- _TASK GOAL_
Write out, word for word, the part of the essay on fame between "Then I took" and "began looking for the exit.", inclusive.

- _GIVEN TEXT_

"""

Dancing on the Edge of FameWatching the annual music awards season roll through reminds me, I've learned a lot about the business of being famous and what it takes to be in that spotlight. At some point, I think we all bump into fame. Sometimes that spotlight is exciting and sometimes it's not. When that happens, I find myself looking for the exit.
I love creating music and being at the centre of that process, especially when an idea becomes a song. And I'm learning to like performing or at least becoming less nervous about it, thanks to the gifted musicians who have taught me so much.
When you perform, mostly its for people who love music and appreciate what it takes to be in front of them, playing and singing about the most intimate parts of your life. But selling your music and yourself are part of an entirely different world. That's where the show business begins and everything gets hard, at least it does for me. The story of how I won the 2011 Worldwide Guitar Idol in England is the best way I can describe what I mean about show business and dancing on the edge of fame.
The year before in 2010, I'd won the Guitar Superstar event in the US and before that in 2007, I was Fingerstyle Champion. But on that far away stage in England, none of the history mattered. I had jet lag and wasn’t totally focused. I wasn’t physically up to speed. My hands and nails were too dry and my head wasn't ready to play. I forgot to change the strings on the guitar, so it wasn’t playing properly or sounding right.
Making matters worse, my guitar was accidentally smashed before I performed.
It was barely hanging together with duct tape and it was slipping in and out of tune. Standing under the lights preparing to play, I had flash back and not a good one — of walking on stage after the Who performed and picking to the guitar Pete Townsend had just destroyed.
Then I took a breath and opened my eyes back in the real world, still in England with the audience waiting patiently for me to begin. My nerves were on fire and yet somehow, I slipped into the music and played my heart out. Nothing else mattered, at least until the music stopped. Then I began to think too much and began looking for the exit.

"""

- _Collected data_
"""

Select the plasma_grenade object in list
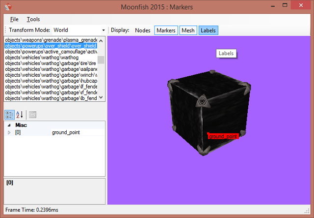314x218 pixels. [51, 40]
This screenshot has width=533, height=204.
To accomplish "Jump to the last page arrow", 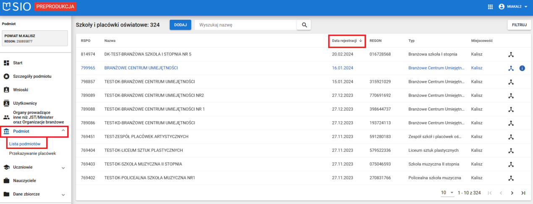I will coord(523,193).
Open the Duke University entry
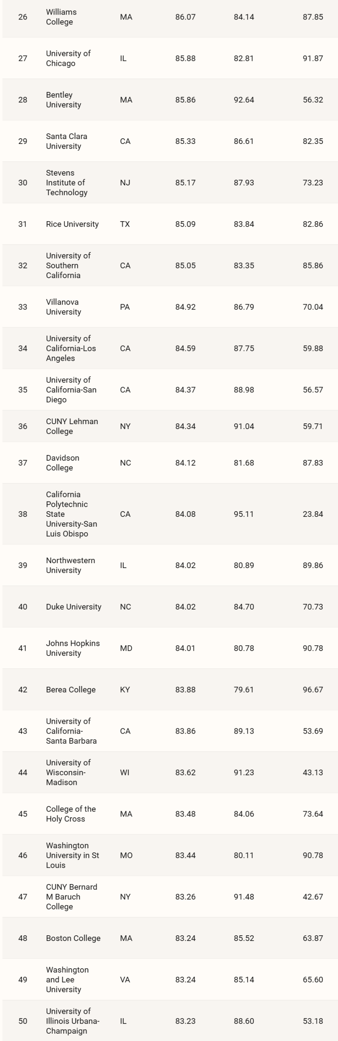Screen dimensions: 338x1041 coord(73,607)
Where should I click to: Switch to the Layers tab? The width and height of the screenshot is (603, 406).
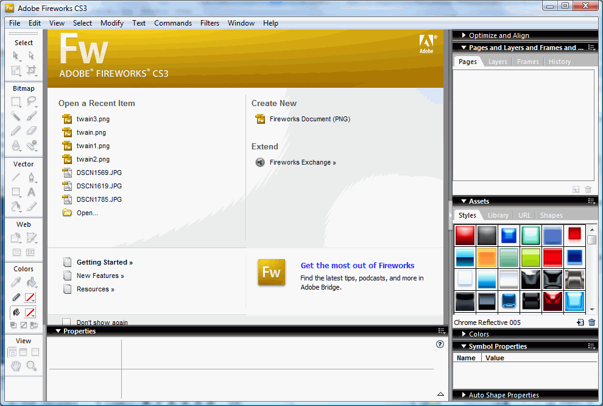497,61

"""

- _RESPONSE TO THE EXERCISE_
Then I took a breath and opened my eyes back in the real world, still in England with the audience waiting patiently for me to begin. My nerves were on fire and yet somehow, I slipped into the music and played my heart out. Nothing else mattered, at least until the music stopped. Then I began to think too much and began looking for the exit.